Entre 27 y 40% de las mujeres de América Latina y el Caribe ha sufrido violencia por parte de sus parejas, estima la Organización Mundial de la Salud (OMS), lo que ha hecho prender las alarmas en ONU Mujeres.

Esta situación “se está manifestando en múltiples y crecientes formas, que van desde el acoso verbal en las calles, trata, violencia doméstica y mutilación genital femenina, hasta feminicidios”, dice Luiza Carvalho, directora regional de ONU Mujeres.

Esta difícil realidad a la que se refiere la directiva se refleja en cifras de la Oficina de Naciones Unidas contra la Droga y el Delito (UNODC). Según este órgano, el número de feminicidios en la región en 2016 ascendió a 1,829, una cifra que no comprende datos de México ni de Brasil.

“Aún cuando no se cuenta con un dato comparable para estos dos países (México y Brasil), sabemos que el número aumentaría significativamente, pues los asesinatos de mujeres ascienden a 2,818 en el caso de México y 4,621 en el de Brasil, de acuerdo con datos de Inegi y el Atlas de la Violencia de Ipea e FBSPI 2017”, señala Luiza Carvalho.

Un apunte que hace la directora regional de ONU Mujeres es que los feminicidios, incluidos los relacionados con violencia sexual, no son notificados de manera precisa, o no están debidamente clasificados por las autoridades. En todo caso, los datos disponibles sobre la desaparición de mujeres, algunas vinculadas a feminicidio, ofrecen mayor comprensión de la magnitud de esta problemática. Por ejemplo, en México más de 3,174 mujeres desaparecieron (70% de ellas de entre 10 y 17 años) en 2017, según datos del Observatorio Ciudadano Nacional del Feminicidio.

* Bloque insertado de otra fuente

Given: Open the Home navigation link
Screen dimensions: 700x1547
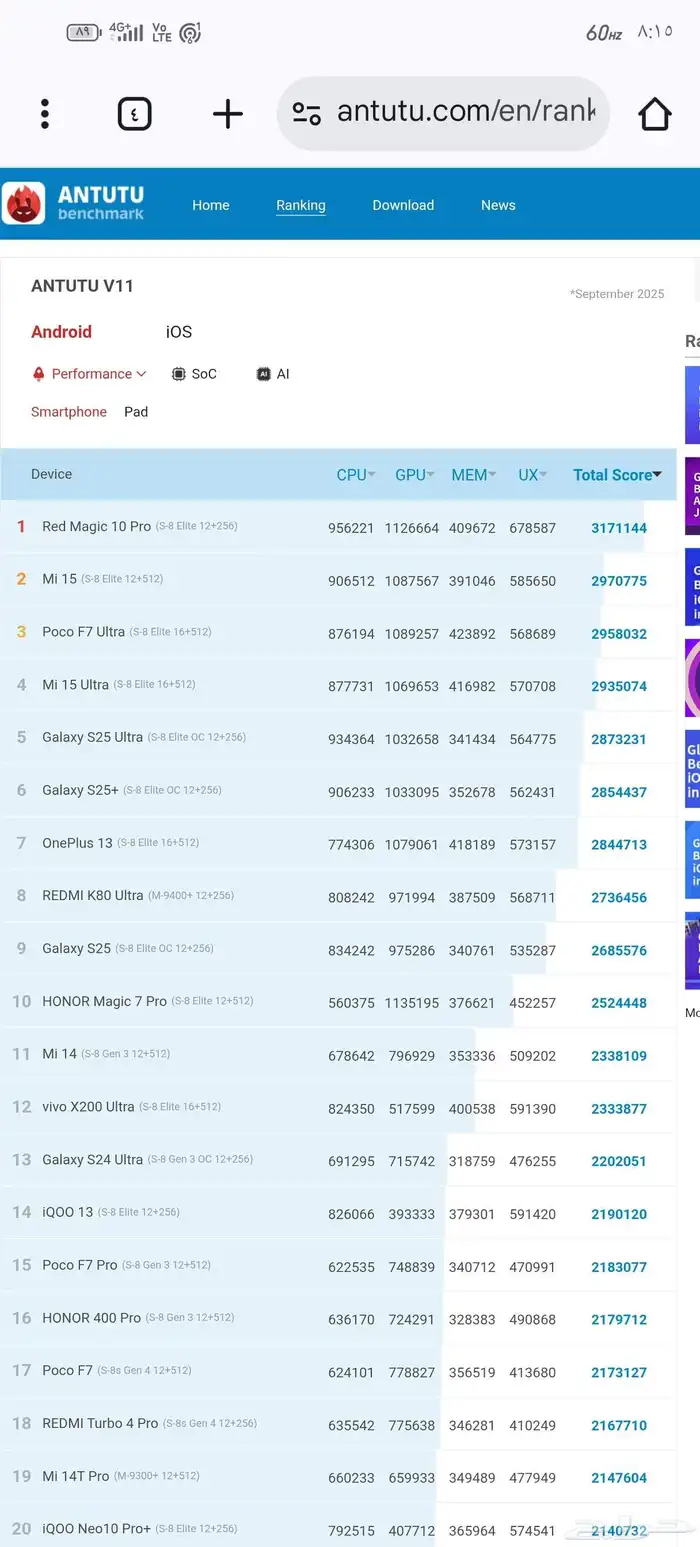Looking at the screenshot, I should click(x=211, y=205).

“La región sigue siendo desafiada –menciona Luiza Carvalho– por los altos niveles de iniciación sexual temprana de las niñas, vinculadas a violencia sexual en su entorno doméstico, relaciones transgeneracionales entre niñas y hombres mayores, y un nivel alarmante de embarazo en la adolescencia (64 por cada 1,000 embarazos)”.

 

El hogar es uno de los lugares que ONU Mujeres ha detectado donde más violencia se genera en contra de las mujeres, pero no es el único. También ocurre en el transporte público, en las calles, en lugares de trabajo y en espacios educativos.

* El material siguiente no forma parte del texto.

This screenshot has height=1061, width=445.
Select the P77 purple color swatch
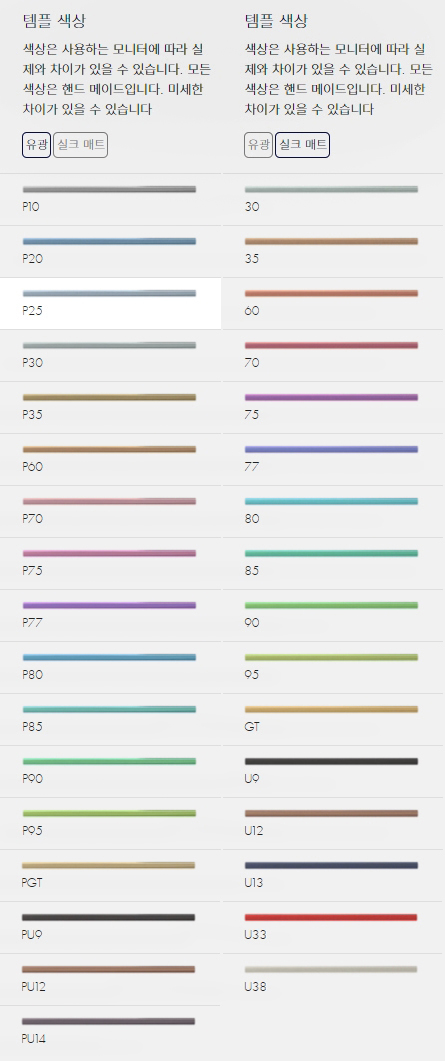110,616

“En América Latina tenemos una cultura de alta tolerancia hacia la violencia contra las mujeres y las niñas. La violencia se normaliza; es vista como parte de la vida de las mujeres y la impunidad llega a cerca de 95% en algunos países de la región”, añade Luiza Carvalho.

Actualmente, ONU Mujeres busca que los países adopten el Protocolo en el desarrollo de legislación especializada sobre feminicidio e impulsa la creación de herramientas para investigar y castigar adecuadamente todas las formas de violencia contra las mujeres, incluyendo el feminicidio. Brasil fue el primer país en adaptar el Protocolo en marzo de 2015. También apoya la adaptación del Protocolo en Argentina y Guatemala, y su extensión a Honduras.

Una de las iniciativas más importantes de ONU Mujeres es Spotlight, impulsada por la Unión Europea (UE) y las Naciones Unidas para la eliminación de la violencia contra las mujeres y niñas en América Latina. Fue lanzada en septiembre en la ciudad de Nueva York en el marco de la Asamblea General de las Naciones Unidas. Se trata de una alianza global, plurianual, que realizará una inversión inicial de 500 millones de euros en el mundo, de los cuales 55 millones serán destinados a América Latina.

A través de esta iniciativa se pretende la implicación y participación de gobiernos, grupos de lucha por los derechos de las mujeres y de la sociedad civil. En América Latina la iniciativa se concentra en la eliminación de la manifestación más extrema de la violencia, el femicidio, y será implementada en cinco países: Argentina, El Salvador, Guatemala, Honduras y México, y contará también con un programa regional.  Próximamente el programa arrancará también en el Caribe, con una asignación de recursos por definir.

 

Otro proyecto que se impulsa es el de Ciudades Seguras. Este programa se enfoca en la recopilación de datos de rutina sobre violencia sexual y otras formas de violencia en los espacios públicos, la implementación de nuevas iniciativas de seguridad en el transporte, la mejora de los mecanismos de los organismos encargados de hacer cumplir la ley para examinar los delitos y la realización de talleres para sensibilizar a hombres y niños. ONU Mujeres ya ha iniciado la aplicación de este programa en México, Guatemala, Bolivia, Colombia, Ecuador, Uruguay, República Dominicana y Honduras.